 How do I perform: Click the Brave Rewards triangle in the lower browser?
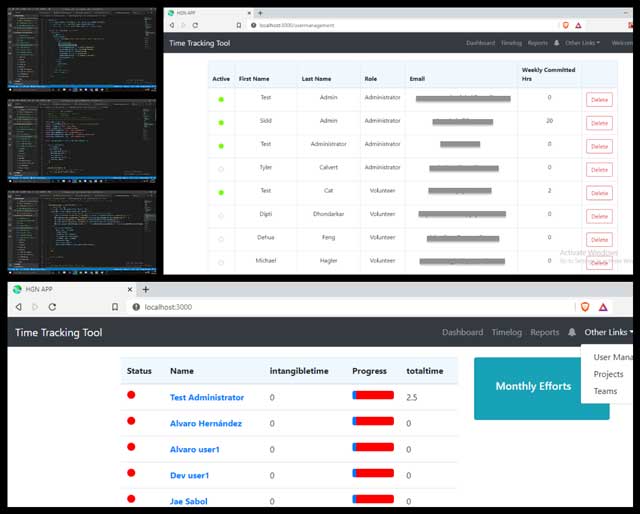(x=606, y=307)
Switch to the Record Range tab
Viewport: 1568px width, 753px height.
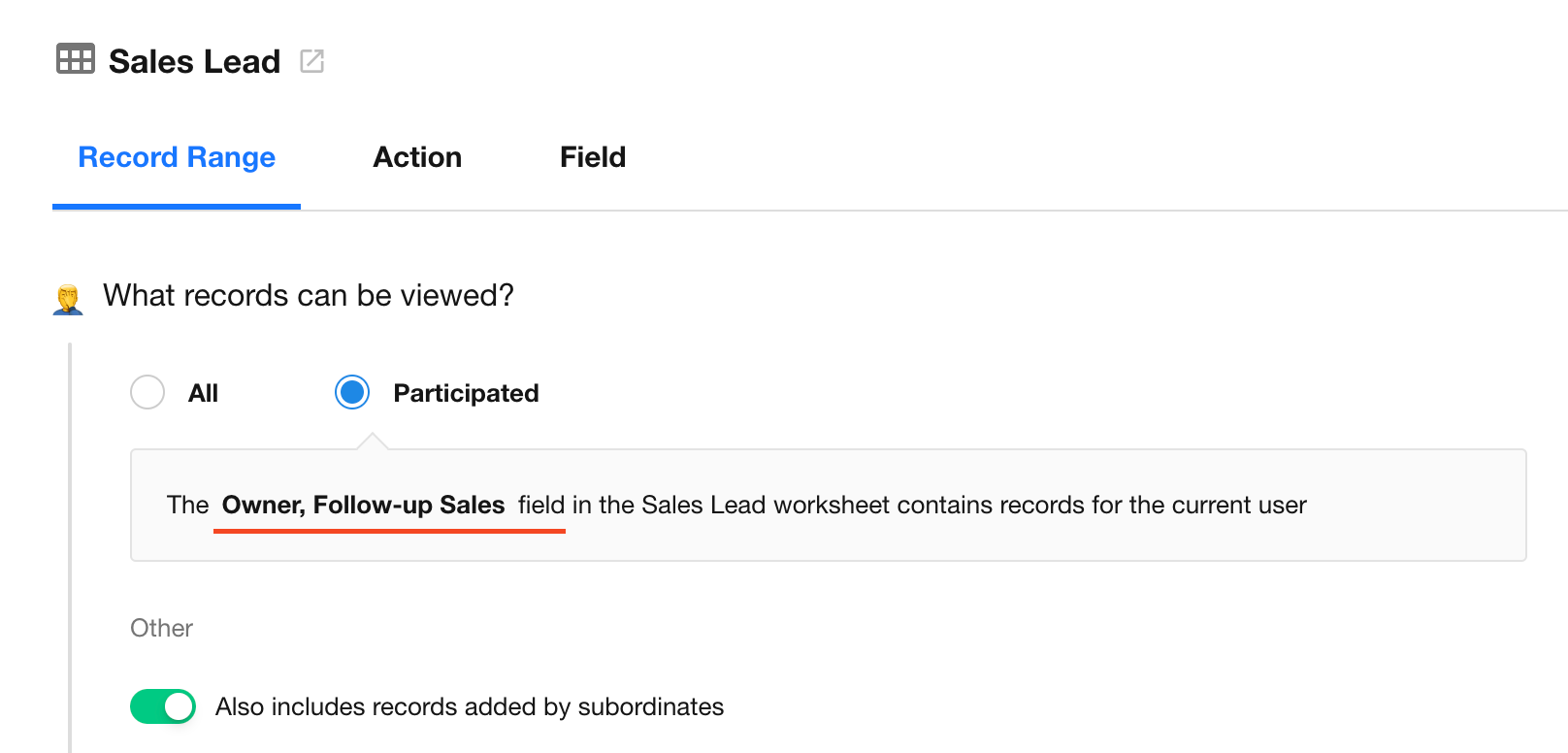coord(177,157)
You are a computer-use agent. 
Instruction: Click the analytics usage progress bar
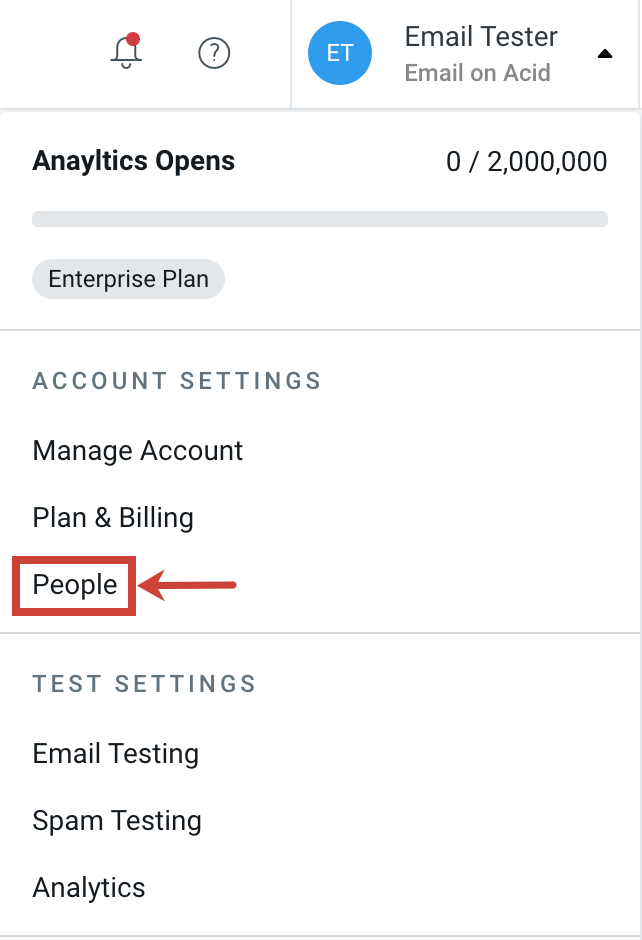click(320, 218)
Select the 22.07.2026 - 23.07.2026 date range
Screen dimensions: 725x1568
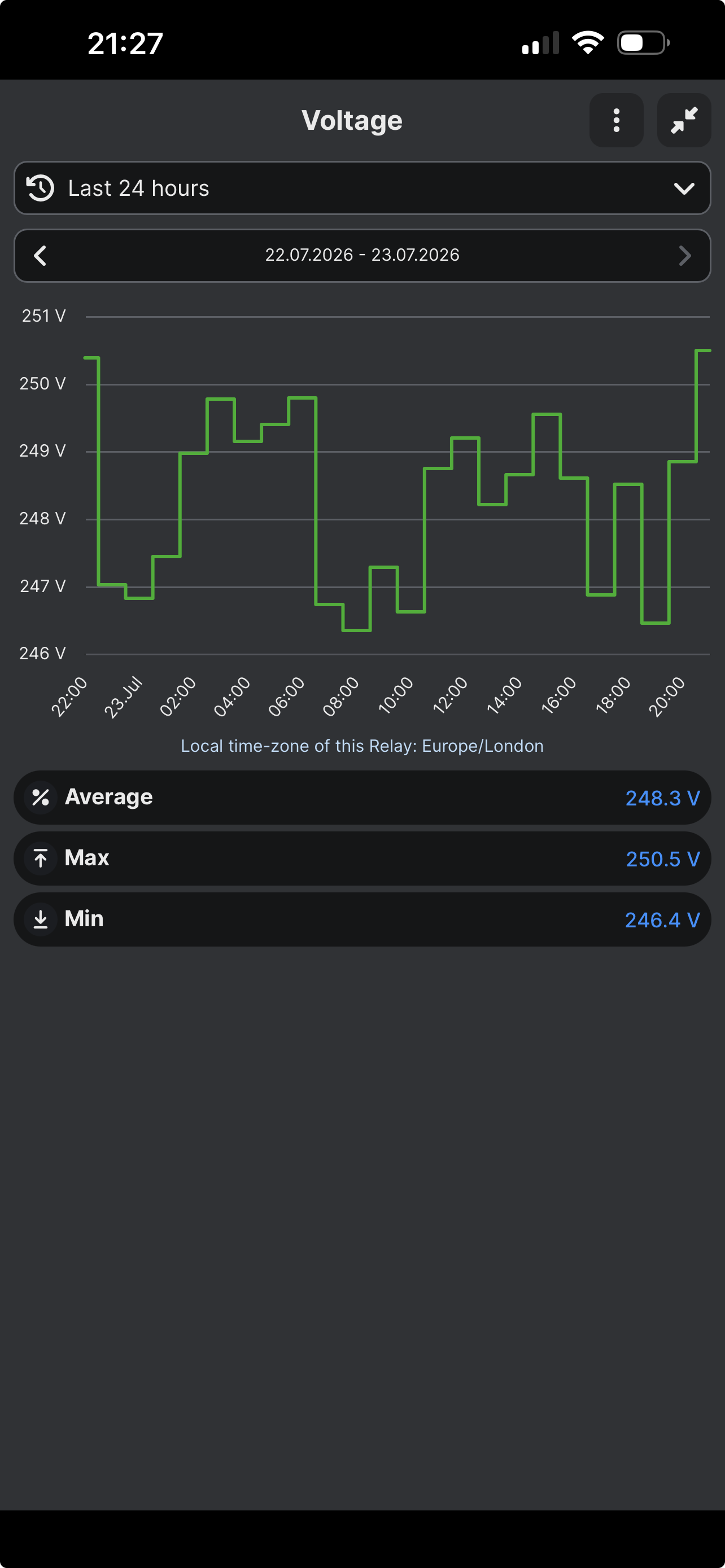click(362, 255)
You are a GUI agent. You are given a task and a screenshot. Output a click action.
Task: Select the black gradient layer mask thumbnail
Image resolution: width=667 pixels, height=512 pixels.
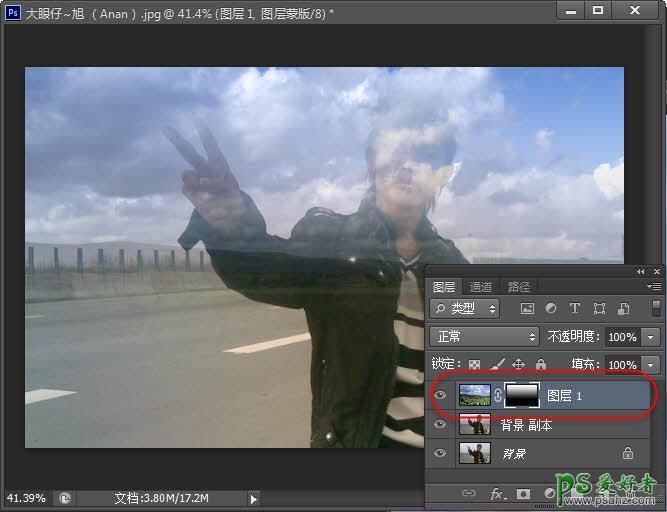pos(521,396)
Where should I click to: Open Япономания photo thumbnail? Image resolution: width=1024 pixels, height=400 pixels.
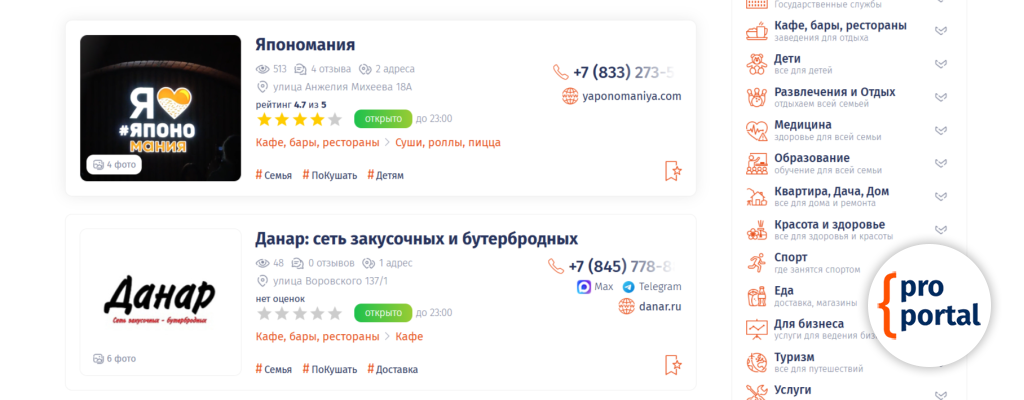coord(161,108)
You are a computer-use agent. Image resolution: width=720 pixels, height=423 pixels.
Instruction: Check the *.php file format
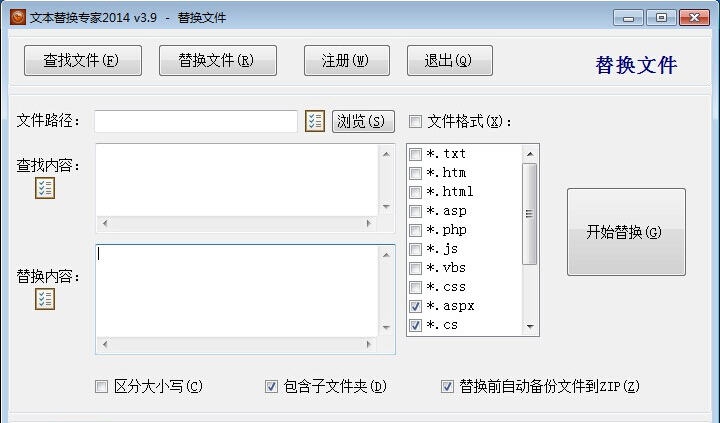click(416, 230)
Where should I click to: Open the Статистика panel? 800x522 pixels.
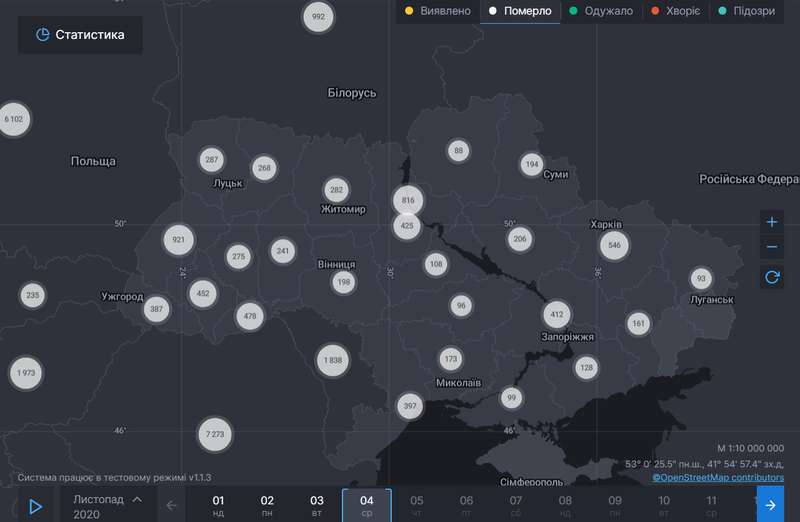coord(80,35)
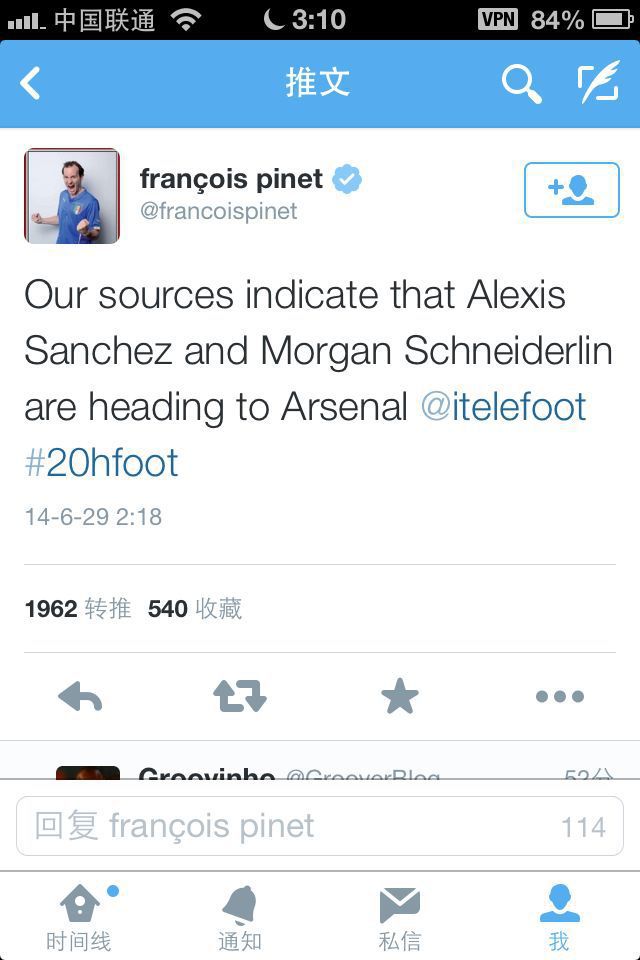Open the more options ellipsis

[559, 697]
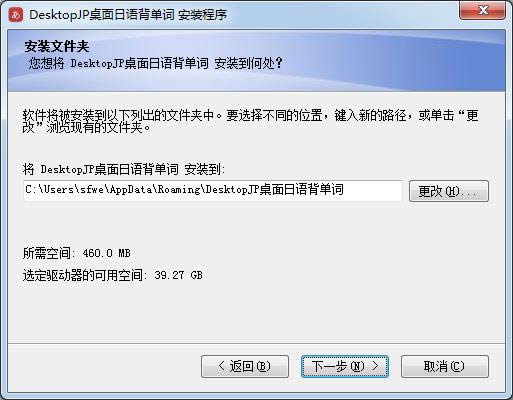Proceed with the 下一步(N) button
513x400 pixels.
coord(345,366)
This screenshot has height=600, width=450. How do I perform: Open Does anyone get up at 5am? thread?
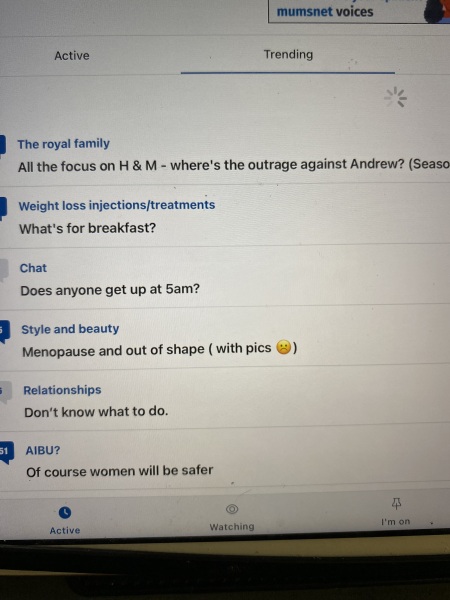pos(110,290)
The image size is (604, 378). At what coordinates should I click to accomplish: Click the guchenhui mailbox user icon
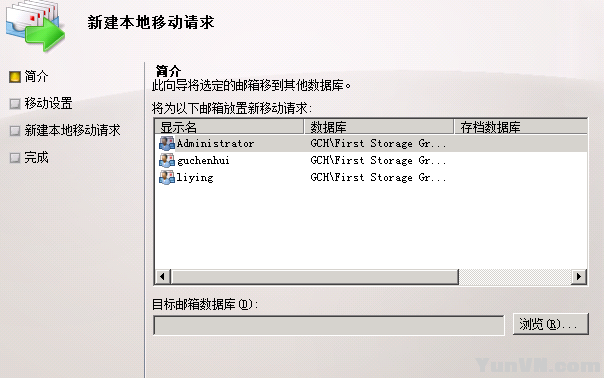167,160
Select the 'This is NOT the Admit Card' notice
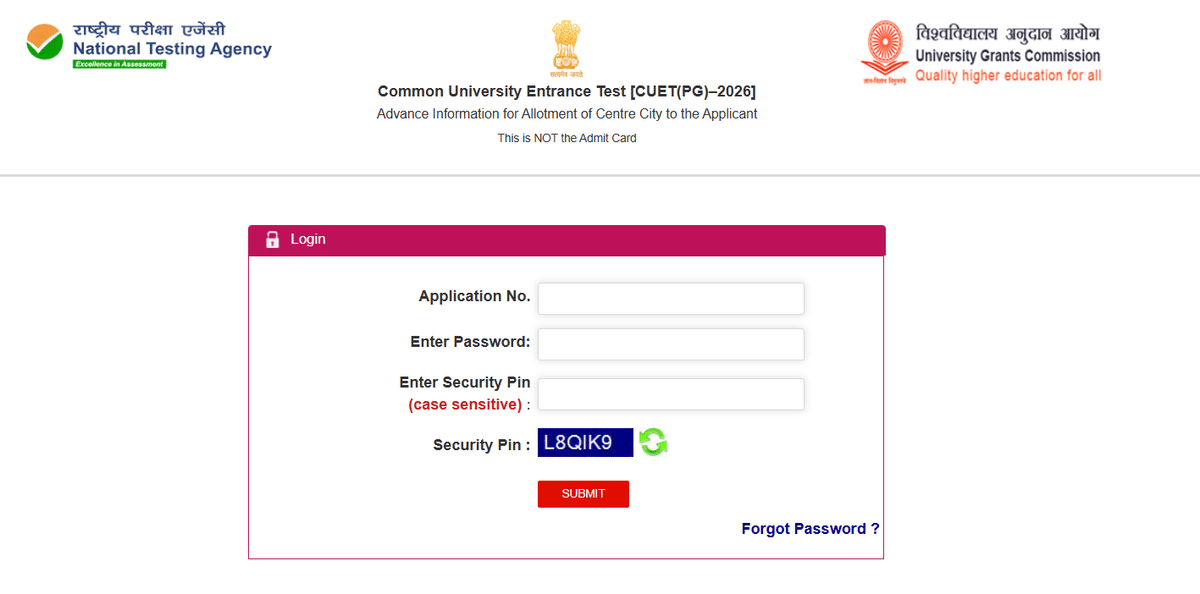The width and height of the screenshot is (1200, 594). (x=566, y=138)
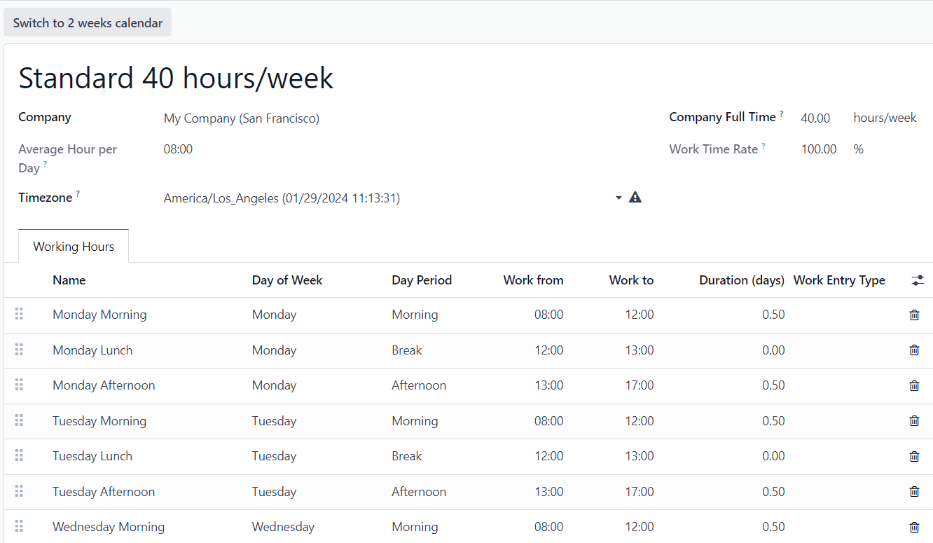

━━━━━━

## REQUIRED WORK:
Write out exactly the lines from the one containing "The image size" through the last line of the records above, both ends included, and leave out any pictures.

## SOLUTION:
The image size is (604, 378). At what coordinates should I click to accomplish: Click the guchenhui mailbox user icon
167,160
Select the 'This is NOT the Admit Card' notice
The width and height of the screenshot is (1200, 594). (x=566, y=138)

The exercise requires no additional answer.